Research examines the role of entrepreneurial experience in launching start-ups

Photo by Franck V. on Unsplash
Photo by Franck V.

Despite stories like Bill Gates, Steve Jobs and Mark Zuckerberg whose successes came without prior business experience, the reality is that about 90 percent of new start-ups fail in the U.S., and only a handful of companies can make it to the long run.

A top reason for this low success rate? Many budding entrepreneurs are highly creative but they fail to study their market sufficiently (a business skill), and as a result launched highly innovative products that nobody really needed.

It is against this backdrop that a recent research study has found experience allows entrepreneurs to better balance their creative and business roles to avoid potential pitfalls on the road to entrepreneurial success.

The research examines how previous entrepreneurial experience could influence entrepreneurs when they have to juggle multiple roles when starting up their businesses. It found that entrepreneurs with no prior experience tend to concentrate too much on one role, such as being the product developer and lose sight of other important things.

On the other hand, experienced entrepreneurs tend to do a more balanced job. 

“Being an entrepreneur is a balancing act. Although entrepreneurs should seek to produce products which are both unique and useful as well as being commercially viable, doing so can be difficult,” says Ying-yi Hong, Choh-Ming Li Professor of Management at The Chinese University of Hong Kong (CUHK) Business School.

“For example, an entrepreneur may channel their inner inventor to create highly unique products, but that’s no good if they don’t consider market demand. It is essential for entrepreneurs to achieve both goals simultaneously to succeed,” she says. 

Missing the Forest for the Trees

Her study “Missing the Forest for the Trees: Prior Entrepreneurial Experience, Role Identity, and Entrepreneurial Creativity” was co-conducted with Prof. Siran Zhan at the University of New South Wales College and Prof. Marilyn Ang Uy at Nanyang Technological University. Some existing research literature on entrepreneurship focus on the journey or personal qualities of successful entrepreneurs, while others studied the mindset and behaviours of these entrepreneurs. Prof. Hong and her co-authors combined the two factors and tackled the topic from a “person-by-situation” interaction approach.

This approach assumes entrepreneurs take on different roles, such as that of an inventor or businessperson, and these are triggered by different situations. For example, an entrepreneur would play the role of a salesman during a pitch meeting, but the same person would wear the inventor hat when dealing with product design in the lab. When the entrepreneur plays the role of a salesperson, their attention would be more focused on the profitability of the product and less on the product design, and vice versa.

When too much attention is given to the tasks related to one role, entrepreneurs might overlook other equally important aspects, creating the so-called “missing the forest for the trees” effect.

“We expect experienced entrepreneurs to have developed a more holistic knowledge structure in which their inventor and businessperson roles are integrated. In contrast, novice entrepreneurs who lack prior entrepreneurial experience may see their two role identities as separate and disjointed,” Prof. Hong comments.

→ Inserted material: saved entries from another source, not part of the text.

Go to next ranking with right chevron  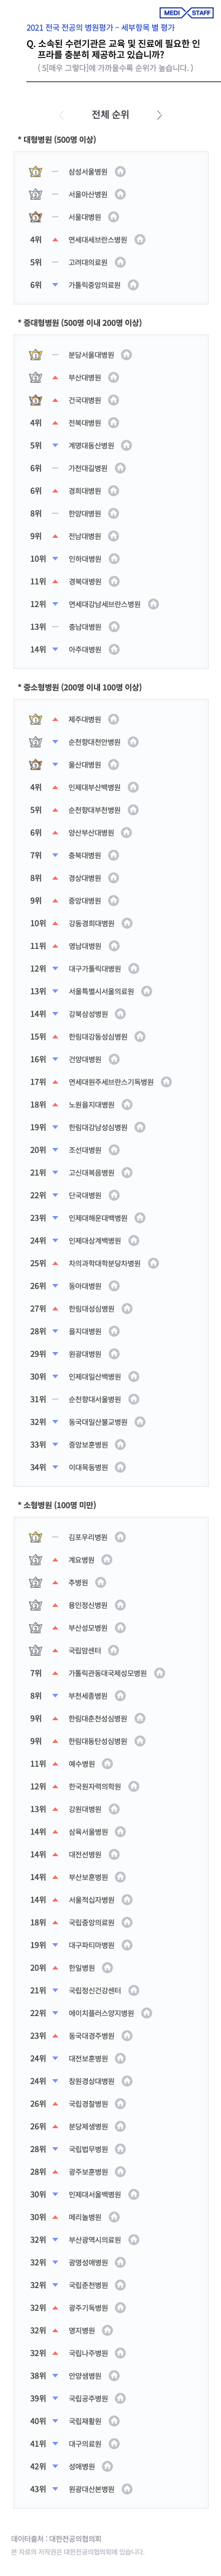[159, 115]
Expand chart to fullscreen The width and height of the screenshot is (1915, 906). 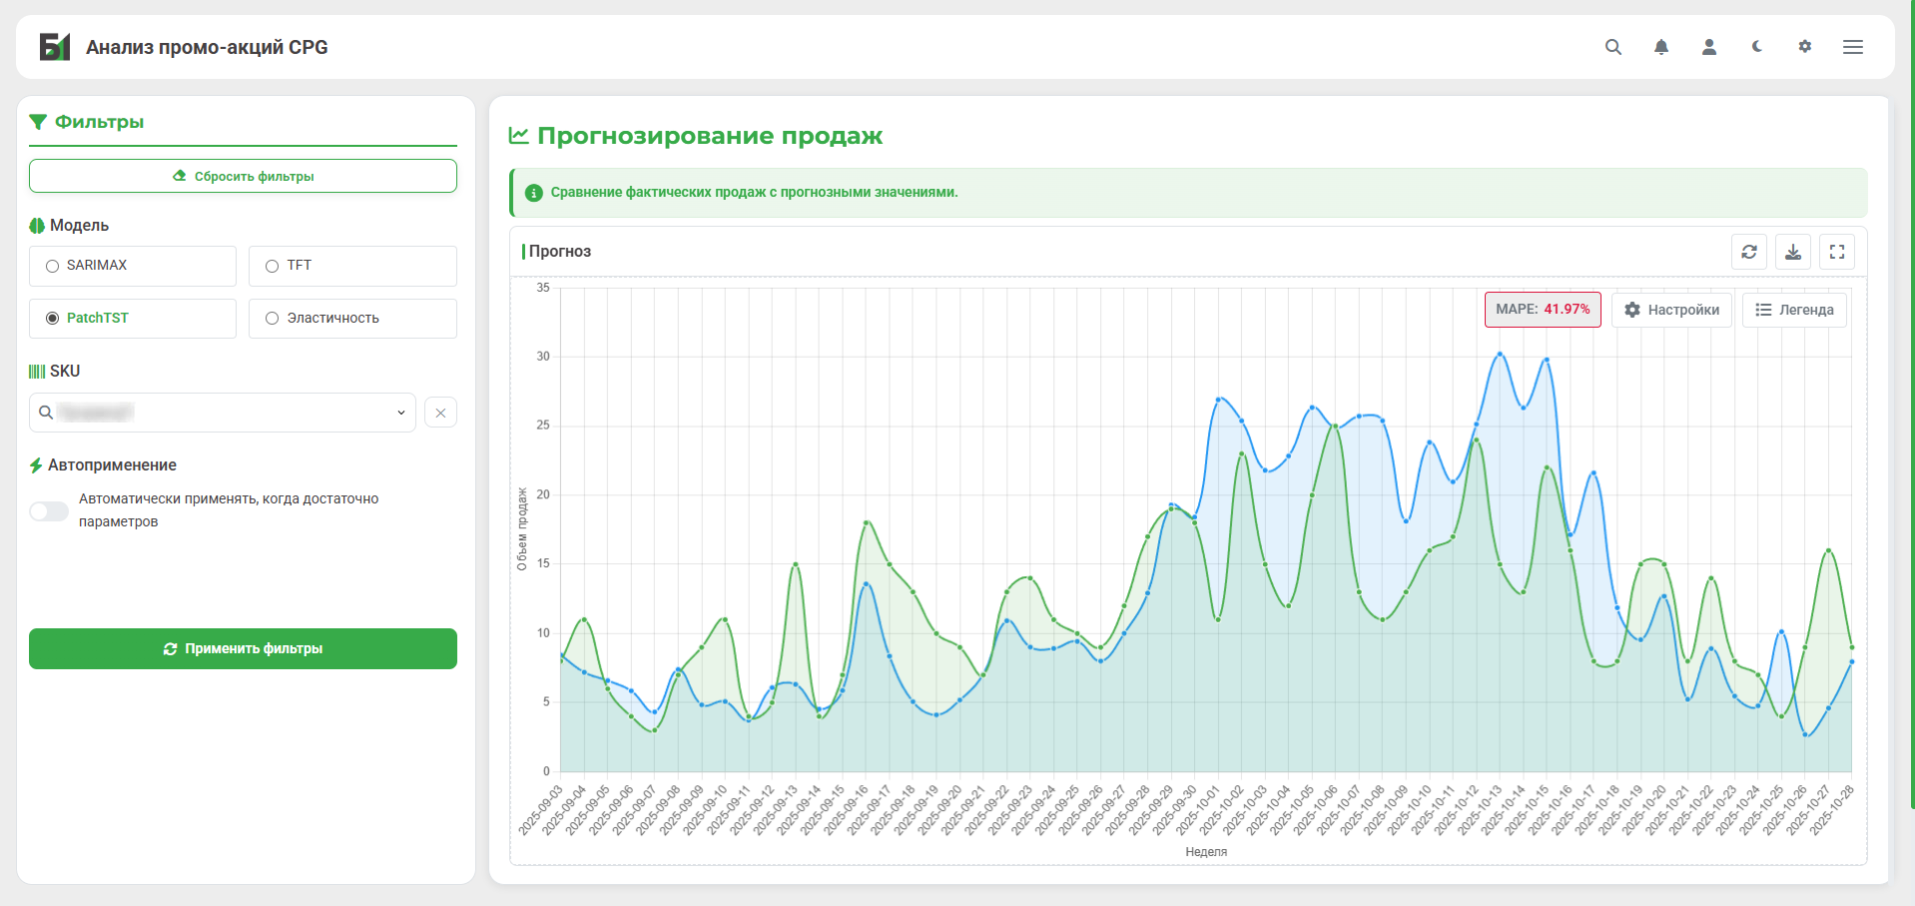(x=1837, y=252)
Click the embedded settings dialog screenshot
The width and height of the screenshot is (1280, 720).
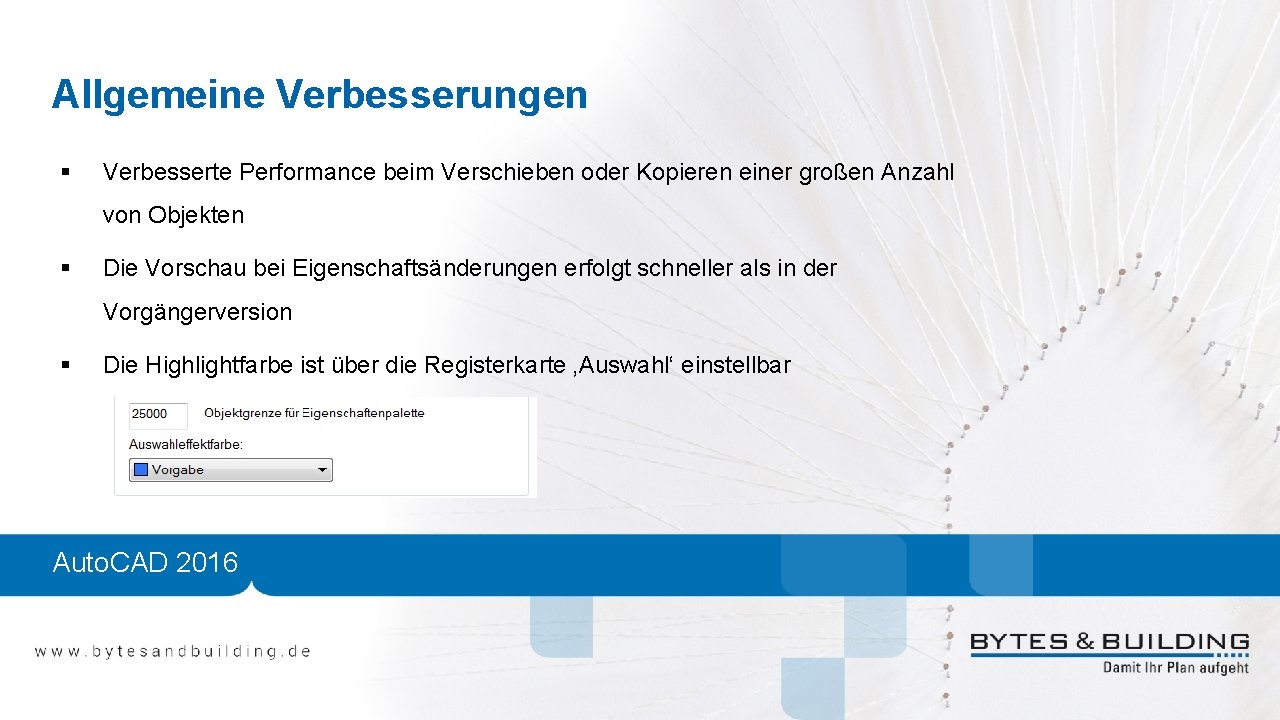point(320,445)
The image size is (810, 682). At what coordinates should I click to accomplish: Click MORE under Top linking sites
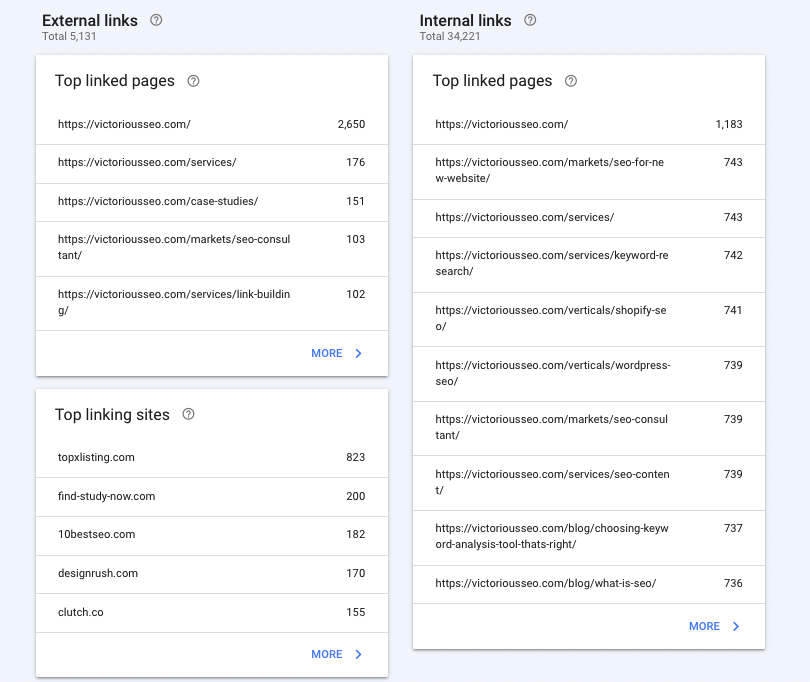326,655
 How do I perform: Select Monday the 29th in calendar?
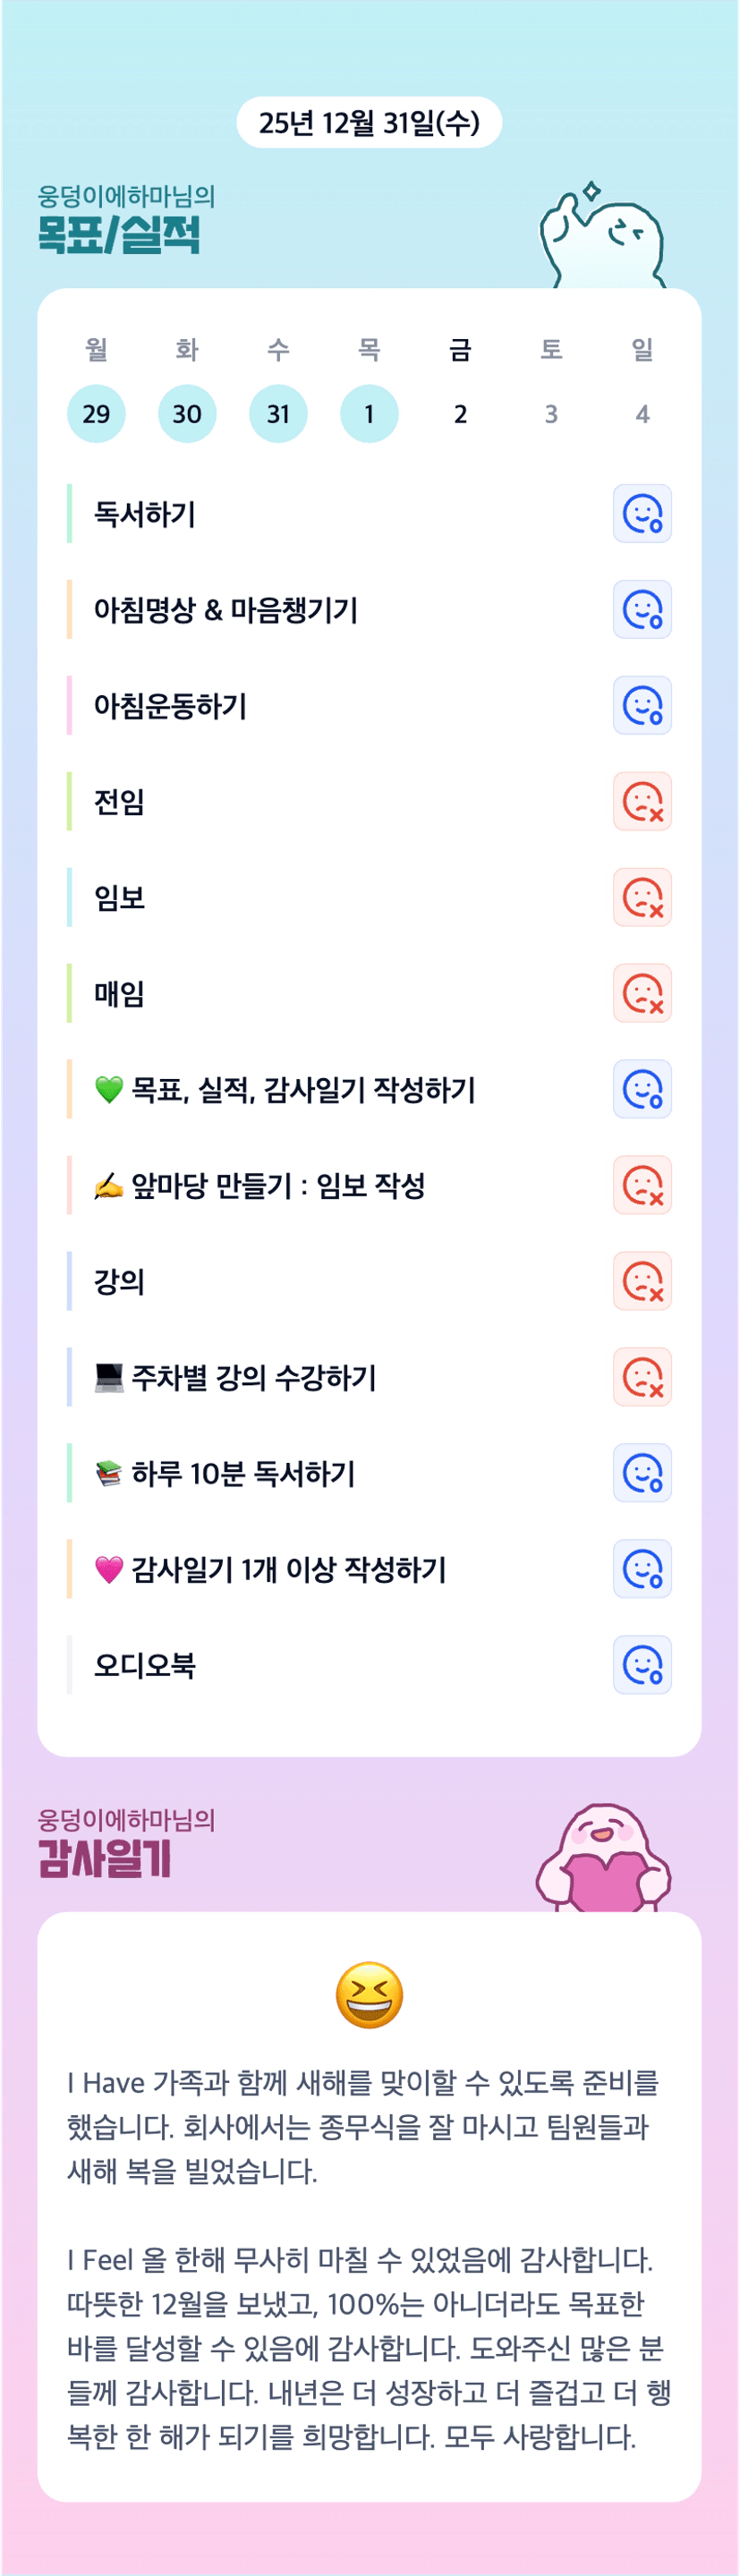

“Thus, experienced entrepreneurs tend to be capable of processing a greater amount of information in a given instance and see the big picture, which novices tend to neglect.”

To test their theory, the researchers recruited 108 entrepreneurs who were in the process of starting a new venture to participate in an experiment. Among the participants, 40 were experienced entrepreneurs who had started businesses before.

The participants were first asked to recall and write about their experience as an inventor or a businessperson. They were then told to submit ideas for a product or service to sell to university students. Their ideas were then evaluated in terms of how novel or commercially viable they were by experts with substantial experience in entrepreneurship.

The study found that entrepreneurs with less experience tend to produce fewer ideas that were deemed novel when asked to assume the role of a businessperson, whereas experienced entrepreneurs were able to maintain their ability to generate creative ideas even when they were in salesman mode.

On the other hand, inexperienced entrepreneurs produced fewer ideas that were deemed by experts to be commercially viable when they assume the role of an inventor while experienced entrepreneurs did not display any reduction in performance.

The effect is even more pronounced when the entrepreneur is forced by circumstances to take up a specific role. For example, an entrepreneur under pressure to raise funds for their project must fulfil the role of a businessperson and put their inventor self aside. Prof. Hong says such a tension-ridden situation would likely to result in reducing creativity, especially among inexperienced entrepreneurs.

The study results confirmed this conjecture, with the business ideas of experienced entrepreneurs being 12.7 percent more creative and 7.7 percent more profitable than inexperienced entrepreneurs when they were placed in that situation.

Interestingly, experienced entrepreneurs were 9.4 percent less innovative than inexperienced entrepreneurs when there was no tension between the two roles. The study explained that new entrepreneurs might be better at learning at being an inventor and thus were able to produce more innovative ideas. However, overall experienced entrepreneurs were able to perform more consistently regardless of the situation.

How Does Experience Help?

So why does being able to integrate the disparate creative and business roles into their entrepreneurial identity prevent experienced entrepreneurs from falling into blind spots? Prof. Hong and her co-authors sought to explain this from a cognitive perspective.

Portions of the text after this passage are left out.